2002 yılından sonra Türkiye’de demokratikleşme adına çok büyük adımlar atıldı. Bu demokratikleşme ve özgürlükten en çok istifade eden kesim ise hem dindar kesim hem de Türkiye’de yaşayan Kürt kardeşlerimiz oldu. Çünkü, başörtüsü yasağı ve zulmü, imam-hatiplerin önündeki kat sayı engeli AK Parti döneminde aşıldı. 2002 yılından önce Türkiye, faili meçhullerin olduğu, Kürtçe konuşmanın dahi yasaklandığı bir dönemden artık Kürtçe okullarda öğretilebiliyor, Kürdoloji bölümleri açıldı. Temel hak ve hürriyetler anlamında bu kesimler artık özgür.
Kürtler de tıpkı diğer vatandaşlar gibi Türkiye’nin yaşayan asli unsuru oldular. Hiçbir zaman Kürt kimliklerinden dolayı ayrıma tabi tutulmadılar. Ve daha önceki dönemlerde yapılan işkenceler de bu dönemde kaldırıldı. Hem bölge insanı hem de Türkiye bu anlamda derin bir nefes aldı.
PROF. DR. İDRİS KARDAŞ
16 yıldır AK Parti iktidarı Kürtler için hiçbir şey yapmamış diyorlar. Şuanda ittifak içerisinde oldukları, Kürt kimliğini yok sayan, her türlü zulmü uygulayan, Kürt dilini yasaklayan, Diyarbakır zindanlarında işkenceler yapan, her darbede en fazla Kürtleri mağdur eden CHP. Bunun üzerine yürürlerse, kusura bakmasınlar, bir şey elde edemezler. AK Parti bir şey yaptı ya da yapmadı diye savunmaya geçmeye bile gerek yok.Bu hükümetin ve Recep Tayyip Erdoğan’ın Kürtler için yaptıkları ortada.

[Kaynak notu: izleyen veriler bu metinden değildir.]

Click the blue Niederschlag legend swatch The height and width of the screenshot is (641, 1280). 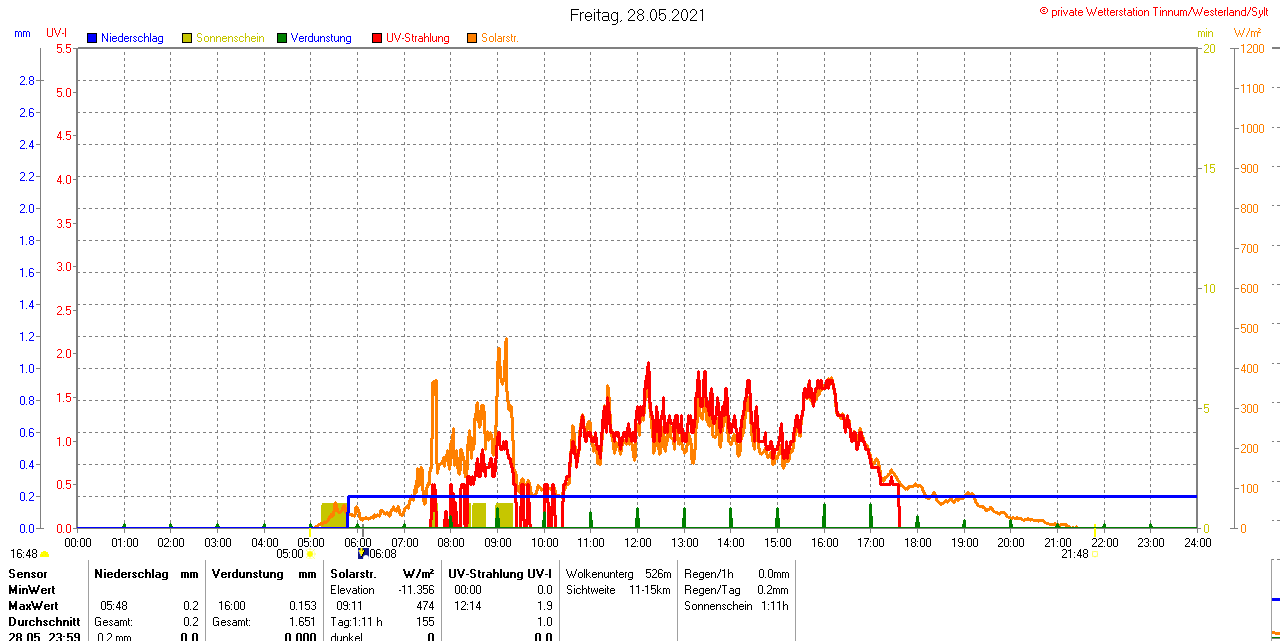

CHP ne yaptı? Daha doğrusu CHP bırakın Kürtler için bir şeyler yapmayı, bugün terörün bu kadar büyümesinin, Kürt kimliğinin yok sayılmasının, insanların çocukları ile Kürtçe konuşmasının yasaklanmasının, Dersim’in, tamamının altında CHP var. Tamamının altında onun zihniyeti, onların yönettiği bürokrasi var.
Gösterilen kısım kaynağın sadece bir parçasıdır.